▶ **READING TEXT**:
####################

There have been a bunch of similar articles recently in a bunch of newspapers.  I guess it is the easiest story this week to hype.

 Just to hit on some of the items brought up on this chat:

Prices of corn used by Mexicans has increased dramatically in recent weeks, even though the corn used by Mexicans to make tortillas is white corn, not the yellow corn used in the US.  The only reason it is rising is because the markets are color blind for the corn.  White corn prices are tied to yellow corn prices, even though the supply of white corn has not changed. 

 Brazil is now self sufficient in enegy.  Last year they exported 600,000 barrels of ethanol to the US.  They expect to increase this to 2.1 million barrels this year. 

 The ethanol industry can actually get more product out of the rest of the corn plant than the seed corn head.  The real target is switch grasses, which are something like 8 times more efficient for production. 

The US has cut subsidies for corn from $8.1 billion to $2 billion this year.  If prices remain high, they expect to be able to cut the subsidy this year almost entirely, which would also end complaints from several nations who complain about the price assistance US growers get. 

 The US still stores more grain than they use.  Now they just store less. 

 $350 billion sent to people who hate us could be redirected to fuels we make here as alternatives are developed. 

 I doubt any growers are crying that the prices they get are too high, and I also doubt that anyone who could grow corn is not going to grow more just because they might actually get more money for the crops.

####################

▶ **SET TASK**: Reproduce the full post above on corn prices and ethanol, word for word.

####################

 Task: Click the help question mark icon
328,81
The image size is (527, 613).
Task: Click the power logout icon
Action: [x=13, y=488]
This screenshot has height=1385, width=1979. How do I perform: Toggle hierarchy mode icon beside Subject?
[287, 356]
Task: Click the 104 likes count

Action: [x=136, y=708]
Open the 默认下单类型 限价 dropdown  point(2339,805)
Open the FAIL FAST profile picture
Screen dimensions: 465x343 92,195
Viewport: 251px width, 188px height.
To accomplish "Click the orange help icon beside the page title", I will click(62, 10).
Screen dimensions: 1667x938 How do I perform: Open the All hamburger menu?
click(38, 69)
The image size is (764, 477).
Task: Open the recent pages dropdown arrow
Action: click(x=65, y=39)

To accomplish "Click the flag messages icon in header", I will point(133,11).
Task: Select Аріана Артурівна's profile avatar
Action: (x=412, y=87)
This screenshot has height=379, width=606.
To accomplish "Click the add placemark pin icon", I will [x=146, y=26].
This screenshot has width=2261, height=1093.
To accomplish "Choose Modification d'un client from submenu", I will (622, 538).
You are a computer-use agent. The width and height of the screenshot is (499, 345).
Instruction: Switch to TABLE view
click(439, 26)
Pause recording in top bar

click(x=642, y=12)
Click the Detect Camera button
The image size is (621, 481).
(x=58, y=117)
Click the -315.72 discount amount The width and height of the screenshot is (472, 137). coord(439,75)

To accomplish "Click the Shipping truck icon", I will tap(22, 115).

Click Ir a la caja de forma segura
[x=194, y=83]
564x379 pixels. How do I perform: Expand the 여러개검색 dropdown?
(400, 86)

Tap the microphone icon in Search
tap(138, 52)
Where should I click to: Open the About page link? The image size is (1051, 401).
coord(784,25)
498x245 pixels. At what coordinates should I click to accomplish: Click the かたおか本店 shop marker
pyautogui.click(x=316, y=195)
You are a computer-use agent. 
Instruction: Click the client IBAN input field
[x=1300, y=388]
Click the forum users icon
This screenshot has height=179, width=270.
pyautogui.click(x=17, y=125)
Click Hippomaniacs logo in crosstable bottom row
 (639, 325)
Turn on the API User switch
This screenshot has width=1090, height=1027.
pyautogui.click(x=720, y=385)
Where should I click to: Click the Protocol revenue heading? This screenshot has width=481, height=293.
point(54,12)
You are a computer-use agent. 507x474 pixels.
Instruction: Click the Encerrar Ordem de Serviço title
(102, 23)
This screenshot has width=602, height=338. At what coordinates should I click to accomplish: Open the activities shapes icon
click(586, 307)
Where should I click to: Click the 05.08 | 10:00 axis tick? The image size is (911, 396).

####################

▶ **SOLUTION TO THIS TASK**:
There have been a bunch of similar articles recently in a bunch of newspapers.  I guess it is the easiest story this week to hype.

 Just to hit on some of the items brought up on this chat:

Prices of corn used by Mexicans has increased dramatically in recent weeks, even though the corn used by Mexicans to make tortillas is white corn, not the yellow corn used in the US.  The only reason it is rising is because the markets are color blind for the corn.  White corn prices are tied to yellow corn prices, even though the supply of white corn has not changed. 

 Brazil is now self sufficient in enegy.  Last year they exported 600,000 barrels of ethanol to the US.  They expect to increase this to 2.1 million barrels this year. 

 The ethanol industry can actually get more product out of the rest of the corn plant than the seed corn head.  The real target is switch grasses, which are something like 8 times more efficient for production. 

The US has cut subsidies for corn from $8.1 billion to $2 billion this year.  If prices remain high, they expect to be able to cut the subsidy this year almost entirely, which would also end complaints from several nations who complain about the price assistance US growers get. 

 The US still stores more grain than they use.  Now they just store less. 

 $350 billion sent to people who hate us could be redirected to fuels we make here as alternatives are developed. 

 I doubt any growers are crying that the prices they get are too high, and I also doubt that anyone who could grow corn is not going to grow more just because they might actually get more money for the crops.